Hepatic pseudolymphoma, usually in diameter of less than 2 cm, is often solitary and occasionally in group (5). Ultrasonography indicated a hypoechoic lesion had surrounding vascular signals (1,2,7). Contrast-enhanced ultrasonography showed a wash-out enhancement pattern of the lesion, which may be misdiagnosed as HCC (7). Non-enhanced CT of lesions showed hypodensity. The abundant vascularity, ring enhancement and vessel-penetrating sign on contrast-enhanced CT were considered to be diagnostic clues (8,9). Conventional MRI showed the lesion was round with homogeneously hypointense signals on T1WI and hyperintense signals on T2WI (5,7,10,11). The DWI sequence of the tumor showed hyperintense signals with significantly low ADC (5,7,10,11). Contrast-enhanced MRI revealed the most common pattern was ring enhancement, the pathological basis of which was lymphocytic infiltration around the nodule (5,7,10). Moreover, pseudocapsules were reported (5).
Because more than one-quarter of hepatic pseudolymphomas are associated with tumors (mainly gastric cancer and colon cancer), ring-enhanced hepatic pseudolymphomas could be easily misdiagnosed as metastatic tumors. In our case, the lesion showed a prolonged enhancement on contrast-enhanced MRI. As reported, lesions during Gd-EOB-DTPA or Eovist-enhanced hepatobiliary phases showed hypointense signals (2,7,9,11) or slightly hypointense signals due to less uptake of the contrast agent (8). Therefore, liver-specific contrast agents may limit the diagnostic value for hepatic pseudolymphoma. The intense uptake of hepatic pseudolymphomas on non-enhanced PET/CT may lead to misdiagnosis of hepatic malignancy (12). In our case, despite the intense FDG uptake, the hepatic pseudolymphoma was still at a lower metabolism compared with the well-differentiated HCC (13).
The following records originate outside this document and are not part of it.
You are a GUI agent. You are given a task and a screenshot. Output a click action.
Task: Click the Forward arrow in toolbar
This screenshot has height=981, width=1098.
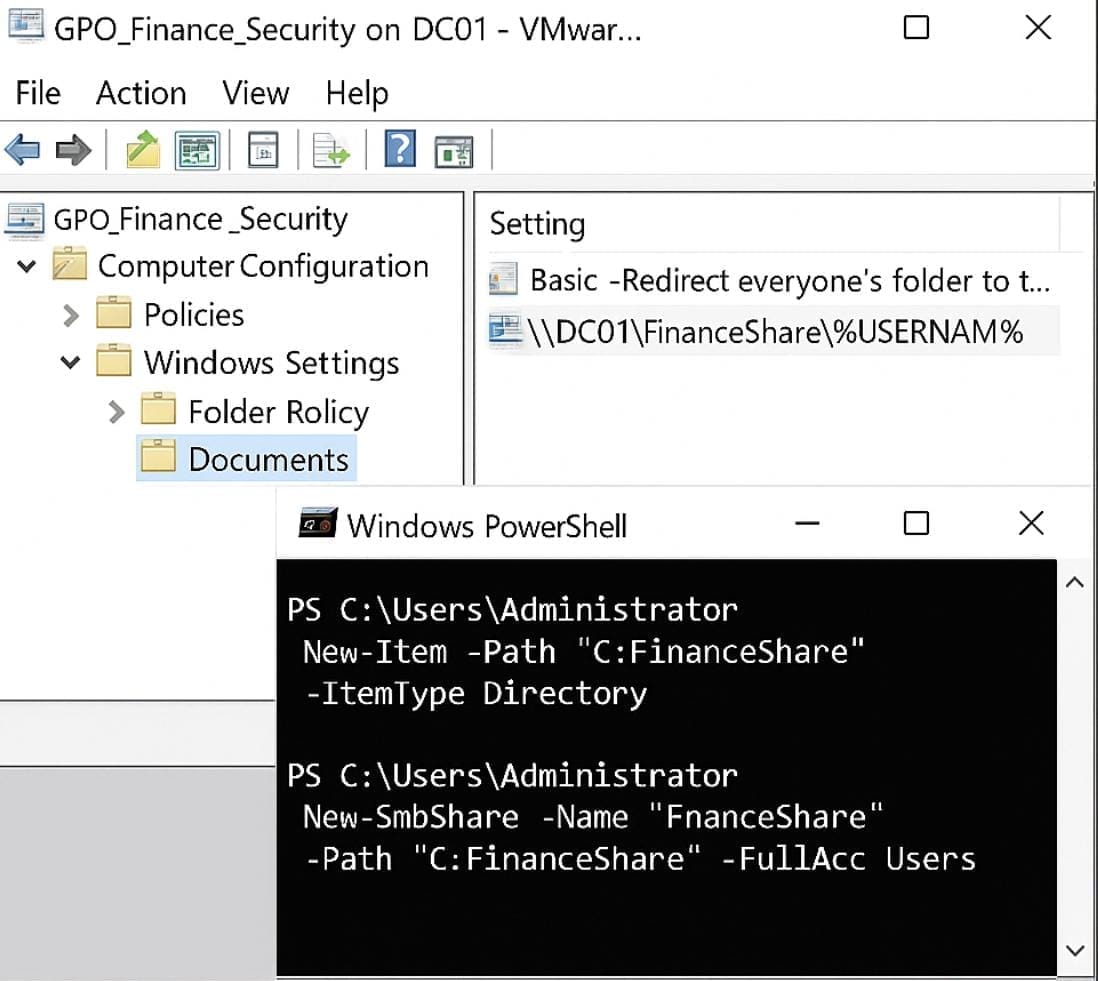(73, 151)
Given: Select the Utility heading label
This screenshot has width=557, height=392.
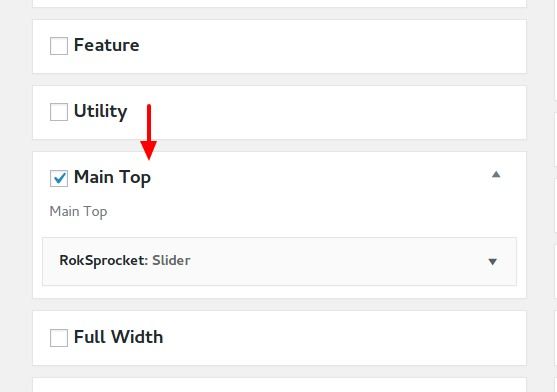Looking at the screenshot, I should click(x=101, y=111).
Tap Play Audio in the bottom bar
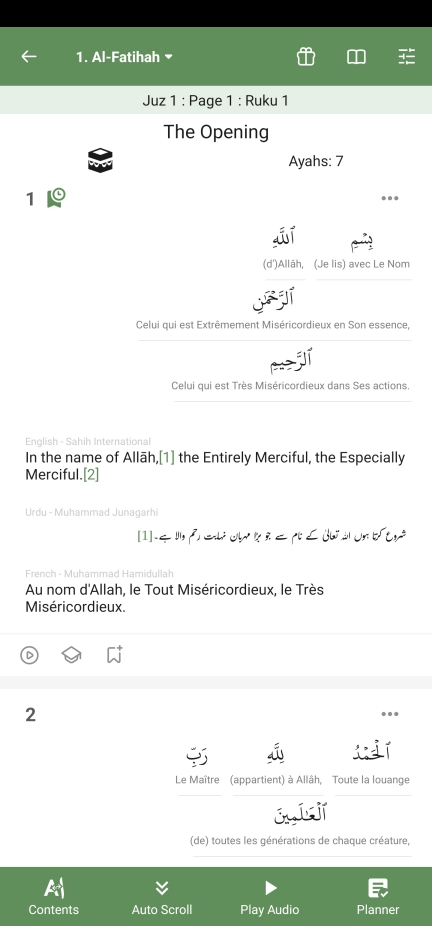Screen dimensions: 432x926 click(270, 896)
We emphasize the diagnostic value of ADC in differentiating hepatic pseudolymphoma from hepatic neoplastic lesions. Studies demonstrate hepatic pseudolymphoma should be differentiated from HCC and hepatic metastases (5,11). A study of hepatic pseudolymphoma confirmed that the diffuse infiltration of small lymphocytes resulted in a significantly limited diffusion of water molecules with an ADC of (0.82±0.45)×10−3 mm2/s (b=0, 500 mm2/s) (5). Although the b value differed, ADC in our case still fell in the scope of the above research. Moreover, lymphoid tissue-derived hepatic lymphomas with low ADC (0.83×10−3 mm2/s) can be significantly differentiated from benign disorders (1.40×10−3 mm2/s), such as hepatic focal nodular hyperplasia and adenomas, and from malignant tumors (1.06×10−3 mm2/s), such as hepatocellular cancer, cholangiocarcinoma, and metastatic tumors (14). Therefore, low ADC may be an important clue in the diagnosis of hepatic pseudolymphoma.
However, ADC is unable to distinguish between hepatic pseudolymphoma and hepatic lymphoma because ADC is low in both cases due to the monoclonal or polyclonal dense lymphocytes. We believe these two lymphomas may be feasibly differentiated by size and enhancement pattern. Hepatic pseudolymphomas are generally smaller (less than 2 cm in diameter) than hepatic lymphomas, which often lump together. Also on contrast-enhanced CT and MRI, hepatic pseudolymphomas usually show marginal enhancement, compared with the less marginal enhancement of hepatic lymphomas. In addition, clinical characteristics also may help with the differentiation, since hepatic pseudolymphomas are generally asymptomatic without abnormal laboratory indicators, whereas hepatic lymphomas are symptomatic with abnormal laboratory indicators.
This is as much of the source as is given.